Though Strop did not help move the needle in a pennant race, few pitchers took more advantage of a change in scenery last year. His 22.1 innings with the Orioles included a forgettable 7.25 ERA, among other atrocities, but three great post-trade months with the Cubs have Strop possibly in a position to close this year. In 35 innings with the Cubs, he had an outstanding 42:11 K:BB ratio and a low strand rate of 63.6%, suggesting that he might have actually been a bit unlucky. The Cubs should be looking for bullpen help during the offseason, but with Kevin Gregg now gone, Strop could be their top closing option. Don't forget him on draft day.
Strop spent most of the 2012 season as the primary setup man for Jim Johnson and he used his fastball-slider combo to churn out a 1.67 ERA and 1.19 WHIP for the first half. He slipped some in the second half, but the Orioles are rumored to think that Strop is a closer in waiting. Strop averaged nearly 97 mph on his fastball, up from 94 mph in 2011. If Strop can cut down on his walk rate (5.0 BB/9) he could inch toward his potential as a future ninth-inning option.

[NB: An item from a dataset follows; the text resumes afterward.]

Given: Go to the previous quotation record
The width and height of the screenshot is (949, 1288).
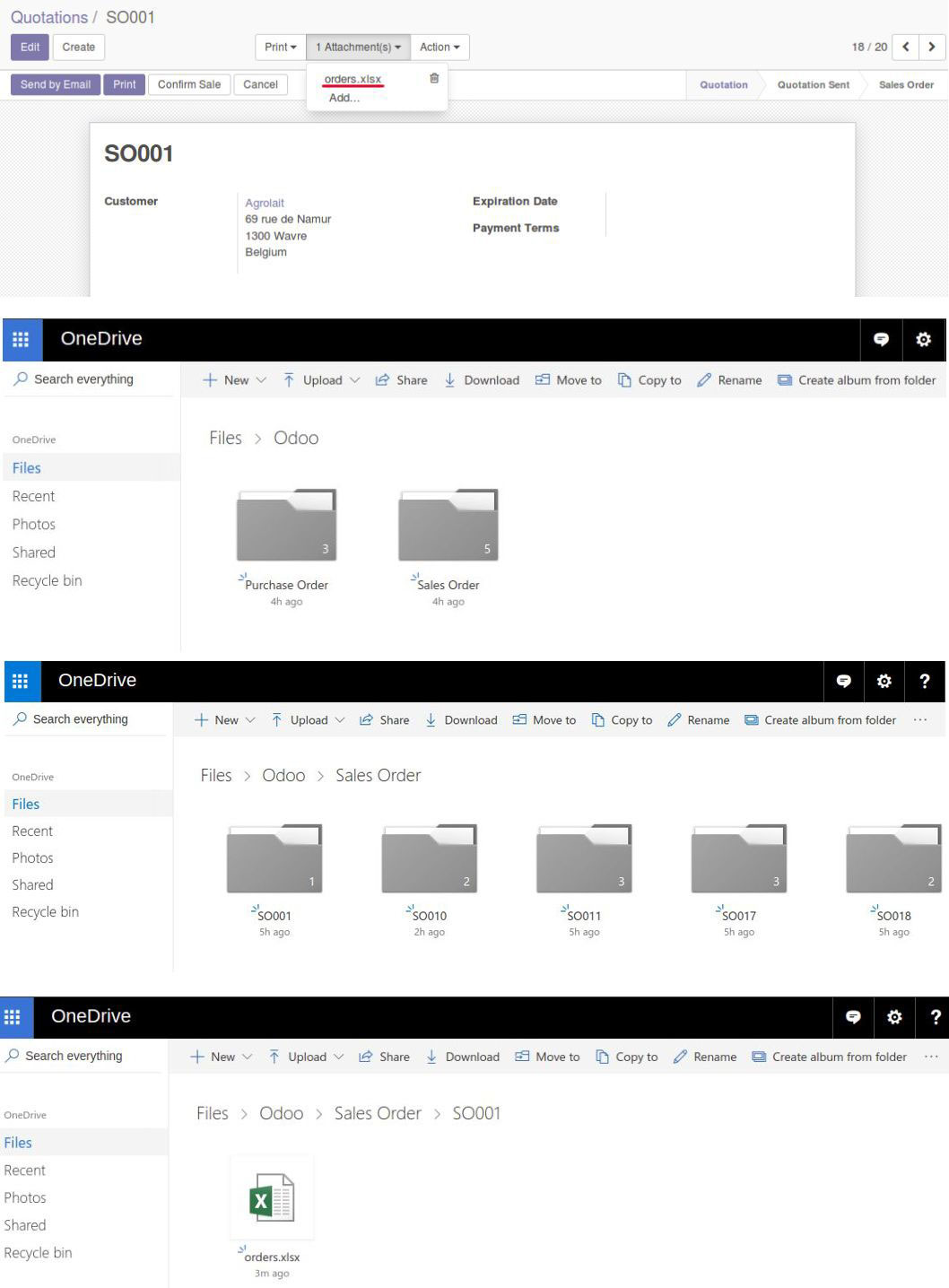Looking at the screenshot, I should point(906,47).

Strop, who was traded from the Rangers to the Orioles midseason, really settled in after the move, posting a 0.73 ERA in 12 appearances with Baltimore. Still, the same control issues which have defined his career have lingered. He had a 4.09 BB/9IP for the whole season and owns a 5.67 career mark. If he can find the strike zone, his strikeout numbers could carry him to usefulness (9.30 K/9IP), but for now he is still a work in progress
Strop shuttled back and forth between Triple-A Oklahoma City and the majors last season, posting poor numbers with Texas (10.2 innings, 17 hits, 12 earned runs, 11:11 K:BB) and excellent numbers in the minors (42.1 innings, 32 hits, nine earned runs, 57:14 K:BB). Whether he'll be able to translate his minor-league success into something serviceable in the majors remains to be seen.
Strop showed limited upside, getting sent down to Double-A Frisco after getting bombed early on at Triple-A Oklahoma City. His numbers at Double-A Frisco (51.1 innings, 48 hits, 48:29 K:BB) weren't good, and the promise he showed back in 2007 at Single-A (54.2 innings, 75 K) after being converted from a shortstop may have been left on the operating table back in 2008 when he underwent surgery for an elbow fracture.